Sunday, January 15, 2012

Not As Free As We Need to Be

The Heritage Foundation and Wall Street Journal released their Index of Economic Freedom on Friday and the news is (shocker!) not good. The United States is now listed as only the 10th freest country, having fallen several places in just the last few years.

Our rating on the index's Freedom from Corruption scale has dropped as well as government has expanded. But we're not the only one regressing. Many of the freer countries in Asia and Europe have fallen as well.
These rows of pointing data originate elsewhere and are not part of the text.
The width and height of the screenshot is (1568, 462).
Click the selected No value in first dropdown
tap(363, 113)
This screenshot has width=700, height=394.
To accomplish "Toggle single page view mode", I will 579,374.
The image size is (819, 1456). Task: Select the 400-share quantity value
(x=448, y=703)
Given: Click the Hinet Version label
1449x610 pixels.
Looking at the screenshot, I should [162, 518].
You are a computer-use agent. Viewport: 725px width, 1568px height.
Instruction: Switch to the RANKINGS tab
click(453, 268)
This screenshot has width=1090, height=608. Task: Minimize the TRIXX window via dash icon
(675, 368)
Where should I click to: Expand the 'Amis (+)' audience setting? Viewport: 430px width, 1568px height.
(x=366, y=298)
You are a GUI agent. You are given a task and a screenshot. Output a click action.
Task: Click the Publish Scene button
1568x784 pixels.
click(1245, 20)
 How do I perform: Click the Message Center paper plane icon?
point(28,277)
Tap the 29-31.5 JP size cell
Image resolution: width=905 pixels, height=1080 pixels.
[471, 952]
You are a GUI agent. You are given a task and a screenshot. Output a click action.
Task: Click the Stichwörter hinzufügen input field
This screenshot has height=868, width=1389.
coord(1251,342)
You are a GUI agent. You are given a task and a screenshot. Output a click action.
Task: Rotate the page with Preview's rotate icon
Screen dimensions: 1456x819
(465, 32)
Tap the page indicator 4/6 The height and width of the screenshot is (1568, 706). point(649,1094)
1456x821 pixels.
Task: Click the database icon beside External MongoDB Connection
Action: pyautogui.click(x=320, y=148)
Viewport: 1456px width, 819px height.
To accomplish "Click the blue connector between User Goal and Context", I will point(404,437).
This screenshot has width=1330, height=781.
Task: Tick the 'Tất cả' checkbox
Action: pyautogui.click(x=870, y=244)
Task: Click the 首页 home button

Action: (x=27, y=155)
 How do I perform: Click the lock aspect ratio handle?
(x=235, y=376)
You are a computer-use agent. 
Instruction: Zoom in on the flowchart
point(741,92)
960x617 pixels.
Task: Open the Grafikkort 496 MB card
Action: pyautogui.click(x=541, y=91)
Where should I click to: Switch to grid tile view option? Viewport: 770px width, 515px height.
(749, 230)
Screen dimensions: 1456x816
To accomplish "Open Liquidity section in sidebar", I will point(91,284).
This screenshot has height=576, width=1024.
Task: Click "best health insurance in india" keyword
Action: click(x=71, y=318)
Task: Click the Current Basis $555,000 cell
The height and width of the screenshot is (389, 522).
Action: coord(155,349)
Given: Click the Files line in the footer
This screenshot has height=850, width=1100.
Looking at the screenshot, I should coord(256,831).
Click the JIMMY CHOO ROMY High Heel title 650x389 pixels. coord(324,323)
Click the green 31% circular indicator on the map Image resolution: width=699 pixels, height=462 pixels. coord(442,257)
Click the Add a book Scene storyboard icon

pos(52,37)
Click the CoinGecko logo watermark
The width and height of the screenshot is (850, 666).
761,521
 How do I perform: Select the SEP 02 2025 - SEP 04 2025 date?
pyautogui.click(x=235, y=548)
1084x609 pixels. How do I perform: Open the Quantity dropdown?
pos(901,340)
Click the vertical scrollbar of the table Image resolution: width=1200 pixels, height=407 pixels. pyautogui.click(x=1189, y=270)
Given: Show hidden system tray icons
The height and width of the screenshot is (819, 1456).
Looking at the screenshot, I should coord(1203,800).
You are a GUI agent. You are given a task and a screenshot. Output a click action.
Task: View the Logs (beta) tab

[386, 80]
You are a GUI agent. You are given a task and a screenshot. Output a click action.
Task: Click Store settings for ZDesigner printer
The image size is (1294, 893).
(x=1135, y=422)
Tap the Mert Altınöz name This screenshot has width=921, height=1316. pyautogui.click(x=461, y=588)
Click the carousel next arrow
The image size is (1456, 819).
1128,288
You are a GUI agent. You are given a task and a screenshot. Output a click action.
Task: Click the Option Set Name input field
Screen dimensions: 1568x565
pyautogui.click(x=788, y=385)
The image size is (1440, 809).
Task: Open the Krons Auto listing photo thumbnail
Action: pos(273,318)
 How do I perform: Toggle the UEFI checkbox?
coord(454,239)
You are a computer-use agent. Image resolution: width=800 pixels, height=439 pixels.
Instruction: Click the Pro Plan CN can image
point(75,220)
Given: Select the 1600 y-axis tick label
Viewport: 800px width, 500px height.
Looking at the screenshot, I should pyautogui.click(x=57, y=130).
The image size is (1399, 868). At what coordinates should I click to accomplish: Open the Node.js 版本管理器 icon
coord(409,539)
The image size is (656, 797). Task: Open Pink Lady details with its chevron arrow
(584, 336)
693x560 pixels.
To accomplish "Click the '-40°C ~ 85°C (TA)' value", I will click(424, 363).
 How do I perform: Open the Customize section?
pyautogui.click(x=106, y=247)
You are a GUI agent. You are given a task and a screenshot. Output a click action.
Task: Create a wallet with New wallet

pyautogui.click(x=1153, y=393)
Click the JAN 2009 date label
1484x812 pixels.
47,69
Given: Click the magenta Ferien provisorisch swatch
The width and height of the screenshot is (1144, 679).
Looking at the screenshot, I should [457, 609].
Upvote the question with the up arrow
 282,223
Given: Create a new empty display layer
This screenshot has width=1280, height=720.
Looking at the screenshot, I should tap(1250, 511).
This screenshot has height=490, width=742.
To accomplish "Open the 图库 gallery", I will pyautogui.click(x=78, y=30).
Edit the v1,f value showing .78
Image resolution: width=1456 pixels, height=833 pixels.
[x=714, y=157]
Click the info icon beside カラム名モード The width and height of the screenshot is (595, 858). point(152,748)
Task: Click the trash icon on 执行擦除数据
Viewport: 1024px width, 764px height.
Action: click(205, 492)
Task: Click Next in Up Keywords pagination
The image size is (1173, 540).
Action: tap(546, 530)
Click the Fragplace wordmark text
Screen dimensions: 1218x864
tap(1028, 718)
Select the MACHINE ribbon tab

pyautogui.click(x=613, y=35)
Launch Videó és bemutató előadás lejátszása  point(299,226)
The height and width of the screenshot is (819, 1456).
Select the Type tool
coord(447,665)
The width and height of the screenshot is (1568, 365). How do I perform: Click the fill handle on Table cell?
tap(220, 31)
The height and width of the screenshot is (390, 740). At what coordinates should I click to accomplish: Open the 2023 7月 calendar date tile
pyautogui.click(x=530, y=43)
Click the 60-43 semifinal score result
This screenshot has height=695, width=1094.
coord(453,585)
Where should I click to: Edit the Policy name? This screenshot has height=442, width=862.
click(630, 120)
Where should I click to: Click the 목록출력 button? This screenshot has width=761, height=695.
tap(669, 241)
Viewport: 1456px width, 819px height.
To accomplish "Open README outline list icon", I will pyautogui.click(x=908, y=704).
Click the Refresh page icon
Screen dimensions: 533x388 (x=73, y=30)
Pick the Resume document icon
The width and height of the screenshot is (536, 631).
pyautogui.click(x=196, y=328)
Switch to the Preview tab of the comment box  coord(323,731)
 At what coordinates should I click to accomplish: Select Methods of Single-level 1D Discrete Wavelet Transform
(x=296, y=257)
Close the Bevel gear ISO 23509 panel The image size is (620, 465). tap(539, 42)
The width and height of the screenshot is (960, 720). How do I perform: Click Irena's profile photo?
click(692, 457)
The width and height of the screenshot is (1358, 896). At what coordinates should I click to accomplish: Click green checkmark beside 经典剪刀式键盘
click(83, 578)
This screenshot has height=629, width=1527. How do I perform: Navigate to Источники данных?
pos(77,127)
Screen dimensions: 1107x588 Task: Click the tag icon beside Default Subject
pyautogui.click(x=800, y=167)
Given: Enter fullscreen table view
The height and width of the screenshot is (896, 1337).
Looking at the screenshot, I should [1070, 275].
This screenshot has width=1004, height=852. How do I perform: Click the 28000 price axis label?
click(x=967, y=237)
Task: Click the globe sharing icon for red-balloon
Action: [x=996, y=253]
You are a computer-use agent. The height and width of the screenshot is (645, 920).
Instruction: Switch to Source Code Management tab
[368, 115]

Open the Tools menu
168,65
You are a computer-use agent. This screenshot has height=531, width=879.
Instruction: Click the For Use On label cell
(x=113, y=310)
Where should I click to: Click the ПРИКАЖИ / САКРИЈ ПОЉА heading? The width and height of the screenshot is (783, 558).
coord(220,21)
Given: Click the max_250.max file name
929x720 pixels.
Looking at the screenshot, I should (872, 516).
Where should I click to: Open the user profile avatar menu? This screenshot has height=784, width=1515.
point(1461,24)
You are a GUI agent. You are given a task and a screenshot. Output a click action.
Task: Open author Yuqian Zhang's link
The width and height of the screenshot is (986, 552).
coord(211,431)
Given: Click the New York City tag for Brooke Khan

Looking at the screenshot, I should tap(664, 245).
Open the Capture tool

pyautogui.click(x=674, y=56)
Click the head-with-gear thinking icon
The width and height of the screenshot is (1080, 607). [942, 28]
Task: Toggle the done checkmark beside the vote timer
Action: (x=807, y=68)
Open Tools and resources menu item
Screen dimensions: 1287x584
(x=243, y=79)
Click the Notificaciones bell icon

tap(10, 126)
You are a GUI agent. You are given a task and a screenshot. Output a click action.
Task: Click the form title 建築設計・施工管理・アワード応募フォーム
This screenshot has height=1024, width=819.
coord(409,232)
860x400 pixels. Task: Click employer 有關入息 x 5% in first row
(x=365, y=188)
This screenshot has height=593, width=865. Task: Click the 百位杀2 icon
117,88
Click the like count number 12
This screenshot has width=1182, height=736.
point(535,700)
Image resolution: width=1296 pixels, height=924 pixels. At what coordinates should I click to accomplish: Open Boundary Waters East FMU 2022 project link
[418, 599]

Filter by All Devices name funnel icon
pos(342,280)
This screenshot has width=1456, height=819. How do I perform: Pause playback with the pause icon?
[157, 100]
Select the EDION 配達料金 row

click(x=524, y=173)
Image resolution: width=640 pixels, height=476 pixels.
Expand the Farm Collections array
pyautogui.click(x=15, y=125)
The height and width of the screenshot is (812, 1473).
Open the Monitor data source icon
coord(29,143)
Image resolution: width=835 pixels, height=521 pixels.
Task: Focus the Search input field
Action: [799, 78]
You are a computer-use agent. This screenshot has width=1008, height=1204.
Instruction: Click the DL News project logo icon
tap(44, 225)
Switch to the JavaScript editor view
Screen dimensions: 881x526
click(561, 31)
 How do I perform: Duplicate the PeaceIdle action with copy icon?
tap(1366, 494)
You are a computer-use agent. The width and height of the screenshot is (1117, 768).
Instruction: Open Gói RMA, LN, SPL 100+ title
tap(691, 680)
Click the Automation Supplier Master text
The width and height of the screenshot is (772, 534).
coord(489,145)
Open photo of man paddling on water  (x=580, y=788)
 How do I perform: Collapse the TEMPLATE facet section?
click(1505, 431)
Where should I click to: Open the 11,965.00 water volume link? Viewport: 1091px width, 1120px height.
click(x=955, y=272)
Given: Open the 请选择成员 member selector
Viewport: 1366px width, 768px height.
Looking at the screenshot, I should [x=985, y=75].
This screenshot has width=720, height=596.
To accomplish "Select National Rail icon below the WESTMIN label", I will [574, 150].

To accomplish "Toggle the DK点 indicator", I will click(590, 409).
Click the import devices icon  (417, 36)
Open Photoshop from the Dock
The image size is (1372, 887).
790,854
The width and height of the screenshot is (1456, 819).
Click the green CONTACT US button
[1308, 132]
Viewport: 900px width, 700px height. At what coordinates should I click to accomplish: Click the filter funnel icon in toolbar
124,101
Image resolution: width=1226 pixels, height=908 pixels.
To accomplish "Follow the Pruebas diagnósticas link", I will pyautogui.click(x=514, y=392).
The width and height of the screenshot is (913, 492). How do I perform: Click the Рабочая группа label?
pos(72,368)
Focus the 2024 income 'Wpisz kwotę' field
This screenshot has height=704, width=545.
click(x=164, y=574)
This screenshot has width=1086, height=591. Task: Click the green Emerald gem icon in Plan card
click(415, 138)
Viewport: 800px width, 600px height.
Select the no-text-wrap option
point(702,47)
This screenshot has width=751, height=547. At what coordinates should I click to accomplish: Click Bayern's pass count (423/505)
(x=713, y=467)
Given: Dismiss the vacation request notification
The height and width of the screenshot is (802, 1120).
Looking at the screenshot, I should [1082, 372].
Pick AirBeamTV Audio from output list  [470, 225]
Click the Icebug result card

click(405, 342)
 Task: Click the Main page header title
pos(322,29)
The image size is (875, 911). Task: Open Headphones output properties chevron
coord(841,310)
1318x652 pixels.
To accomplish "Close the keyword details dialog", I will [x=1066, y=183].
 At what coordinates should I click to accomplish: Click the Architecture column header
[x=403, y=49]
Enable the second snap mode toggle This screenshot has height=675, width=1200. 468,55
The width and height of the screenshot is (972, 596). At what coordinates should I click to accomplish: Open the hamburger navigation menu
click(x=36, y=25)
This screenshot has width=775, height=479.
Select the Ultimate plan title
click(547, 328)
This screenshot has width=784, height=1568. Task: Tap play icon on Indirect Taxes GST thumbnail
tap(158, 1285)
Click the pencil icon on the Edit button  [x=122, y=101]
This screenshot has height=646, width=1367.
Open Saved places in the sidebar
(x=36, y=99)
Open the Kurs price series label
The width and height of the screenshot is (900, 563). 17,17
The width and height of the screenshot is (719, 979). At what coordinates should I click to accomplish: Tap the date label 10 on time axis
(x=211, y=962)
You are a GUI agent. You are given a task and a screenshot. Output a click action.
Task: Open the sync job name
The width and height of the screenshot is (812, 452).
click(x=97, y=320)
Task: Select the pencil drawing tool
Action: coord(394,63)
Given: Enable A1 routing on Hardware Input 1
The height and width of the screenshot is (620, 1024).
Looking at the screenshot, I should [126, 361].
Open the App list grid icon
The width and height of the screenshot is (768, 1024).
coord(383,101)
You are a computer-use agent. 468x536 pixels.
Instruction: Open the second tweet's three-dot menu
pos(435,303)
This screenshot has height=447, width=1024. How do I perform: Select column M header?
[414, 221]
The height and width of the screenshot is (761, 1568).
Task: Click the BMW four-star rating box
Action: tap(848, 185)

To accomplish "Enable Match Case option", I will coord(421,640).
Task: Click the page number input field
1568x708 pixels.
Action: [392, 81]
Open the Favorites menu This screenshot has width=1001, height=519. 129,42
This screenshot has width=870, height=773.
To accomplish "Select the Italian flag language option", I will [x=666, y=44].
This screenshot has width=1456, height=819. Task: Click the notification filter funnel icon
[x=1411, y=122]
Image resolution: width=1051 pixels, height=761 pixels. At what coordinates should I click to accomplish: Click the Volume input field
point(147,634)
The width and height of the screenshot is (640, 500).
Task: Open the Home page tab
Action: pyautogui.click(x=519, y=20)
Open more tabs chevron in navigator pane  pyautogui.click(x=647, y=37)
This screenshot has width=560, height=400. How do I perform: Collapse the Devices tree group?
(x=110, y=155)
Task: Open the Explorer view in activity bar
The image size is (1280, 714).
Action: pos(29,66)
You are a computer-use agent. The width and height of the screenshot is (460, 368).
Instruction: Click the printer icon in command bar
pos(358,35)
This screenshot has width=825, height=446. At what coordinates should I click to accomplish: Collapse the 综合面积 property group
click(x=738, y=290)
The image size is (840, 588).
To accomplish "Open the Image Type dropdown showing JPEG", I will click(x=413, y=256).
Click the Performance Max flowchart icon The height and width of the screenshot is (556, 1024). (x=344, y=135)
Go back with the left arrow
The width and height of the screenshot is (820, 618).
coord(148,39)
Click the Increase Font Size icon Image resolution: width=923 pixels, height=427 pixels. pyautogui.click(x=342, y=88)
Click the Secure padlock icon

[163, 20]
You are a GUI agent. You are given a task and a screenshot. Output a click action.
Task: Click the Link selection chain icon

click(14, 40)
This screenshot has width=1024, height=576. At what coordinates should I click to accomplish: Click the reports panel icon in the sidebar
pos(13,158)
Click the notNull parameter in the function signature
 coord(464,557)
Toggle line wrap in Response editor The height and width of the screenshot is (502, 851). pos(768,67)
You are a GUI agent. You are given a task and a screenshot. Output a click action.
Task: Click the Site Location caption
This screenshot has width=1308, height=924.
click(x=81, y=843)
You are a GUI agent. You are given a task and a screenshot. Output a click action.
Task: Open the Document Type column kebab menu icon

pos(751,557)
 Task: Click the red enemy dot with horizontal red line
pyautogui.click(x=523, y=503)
The importance of economic freedom cannot be overstated. As Heritage's Edwin Feulner explains,
Positive measures of human development in areas such as health and education are highly correlated with high levels of economic freedom, and economically free countries do a much better job of protecting the environment than their more regulated competitors. When you actually look at the performance data, it turns out that the "progressive" outcomes so highly touted by those favoring big government programs to address every societal ill are actually achieved more efficiently and dependably by the marketplace and the invisible hand of free economies.
Increased prosperity allows a society to have the resources, including wealth and time, to address non-economic issues. A society that struggles to provide food for all its people will not have the resources to worry about protecting the environment, for instance. If it's a choice between eating and saving a tree, the survival instinct takes over.

Increasing economic freedom increases prosperity, which allows us the luxury to concern ourselves with other issues. But increasing prosperity is not a given. We can restrain ourselves to our detriment, where we become less prosperous over time, rather than more. Unfortunately, we have been moving in the wrong direction, as this study shows.